Effect of environmental change after the 2011 tsunami on the population dynamics of Japanese tubesnout Aulichthys japonicus (Gasterosteiformes)

Katayose G., Asahida T.

Published date: December 2018
Volume: 42
Number: 4
Pagination: 321-326
Publisher: Société Française d'Ichtyologie
doi: 10.26028/cybium/2018-424-003
Notes:

Corresponding author: Go Katayose, mf13003c@st.kitasato-u.ac.jp

Abstract

The Japanese tubesnout Aulichthys japonicus Brevoort, 1862 is a small fish species, which lives in shallow coastal waters, especially in seagrass (Zostera spp.) beds. The fish is known for their unusual spawning behaviour of concealing their eggs in ascidians (Halocynthia roretzi). By studying the larval and juvenile fish fauna in a seagrass bed in southern Iwate, Japan since 2007, we observed that A. japonicus was a dominant species. On 11 March 2011, the seagrass bed was washed away by a Tsunami. The Japanese tubesnout population decreased after the Tsunami along with the loss of the seagrass bed, which also played an important role as a nursery ground for various coastal fishes. When the seagrass bed recovered from 2012, the tubesnout number also increased from 0.08 individuals/m2 in 2012 to 0.21 individuals/m2 in 2013. However, this number decreased to 0.05 individuals/m2 in 2014. Assuming that the increase and decrease of ascidian individuals affected the tubesnout number, we counted the number of ascidians growing on the sea-wall adjacent to the seagrass bed. The ascidian number increased from 0 individuals/m2 just after the Tsunami (2011) to 10 individuals/m2 in 2013, then decreased to 8 individuals/m2 in spring 2014 due to human activities. In 2015, all ascidians on the sea-wall were scraped off due to reconstruction, and tubesnout number decreased down to 0.05 individuals/m2 in 2016 even though the seagrass bed has recovered. We observed some egg masses of tubesnouts in the ascidians removed from the sea-bottom. The results of the statistical analysis using model selection by AIC suggest that ascidian decrease led to tubesnout decrease. Therefore, the decrease of ascidians appears more effective than the decrease of seagrass area in reducing the Japanese tubesnout number. It is also suggested that human activities including restoration work disturbs the natural resilience after the disaster.

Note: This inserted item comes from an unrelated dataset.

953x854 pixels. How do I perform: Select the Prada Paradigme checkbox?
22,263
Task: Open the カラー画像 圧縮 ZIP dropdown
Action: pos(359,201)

Keywords: Aulichthys japonicus - Fish nursery - Japan - Population dynamics - Resilience - Tsunami’s effect
French abstract

Effets des changements environnementaux après le tsunami de 2011 sur les populations de trompes japonaises, Aulichthys japonicus (Gasterosteiformes).

La trompe japonaise Aulichthys japonicus Brevoort, 1862 est une petite espèce de poisson qui vit dans les zones littorales peu profondes, en particulier dans les herbiers à zostères (Zostera sp.). Ces poissons sont connus pour leur comportement de frai inhabituel consistant à cacher leurs oeufs dans des ascidies (Halocynthia roretzi). Depuis 2007, nous étudions la composition des communautés de larves et de jeunes poissons dans les herbiers de l’Iwate du sud, au Japon, et nous avons observé qu’A. japonicus est une espèce dominante. Le 11 mars 2011, l’herbier a été détruit par un tsunami. Le nombre de trompes japonaises a diminué consécutivement à la perte de l’herbier qui joue un rôle important en tant que nurserie pour diverses espèces de poissons du littoral. L’herbier s’est rétabli dès 2012 et le nombre de trompes a augmenté de 0,08 individus/m2 en 2012 à 0,21 individus/m2 en 2013, puis est descendu à 0,05 individus/m2 en 2014. Pensant que l’augmentation et la diminution du nombre d’ascidies ont eu une incidence sur le nombre de trompes, nous avons compté les ascidies sur le rempart de cordon littoral adjacent à l’herbier. Le nombre d’ascidies a augmenté de 0 individus/m2 juste après le tsunami (2011) à 10 individus/m2 en 2013, puis il est descendu à 8 individus/m2 pendant l’été 2014 en raison d’activités humaines. En 2015, toutes les ascidies situées sur le rempart de cordon littoral ont été éliminées lors d’une reconstruction et la trompe a diminué jusqu’à 0,048 individus/m2 en 2016, même lorsque l’herbier a été rétabli. Nous avons observé des masses d’oeufs de la trompe japonaise dans les ascidies enlevées lors de la reconstruction. Les résultats de l’analyse statistique, réalisée à l’aide de la sélection du modèle de l’AIC, suggèrent que c’est la diminution des ascidies qui a entraîné la diminution des trompes japonaises et non celle de la surface de l’herbier. Notre étude montre aussi que des activités humaines y compris la restauration de la zone affectent la résilience.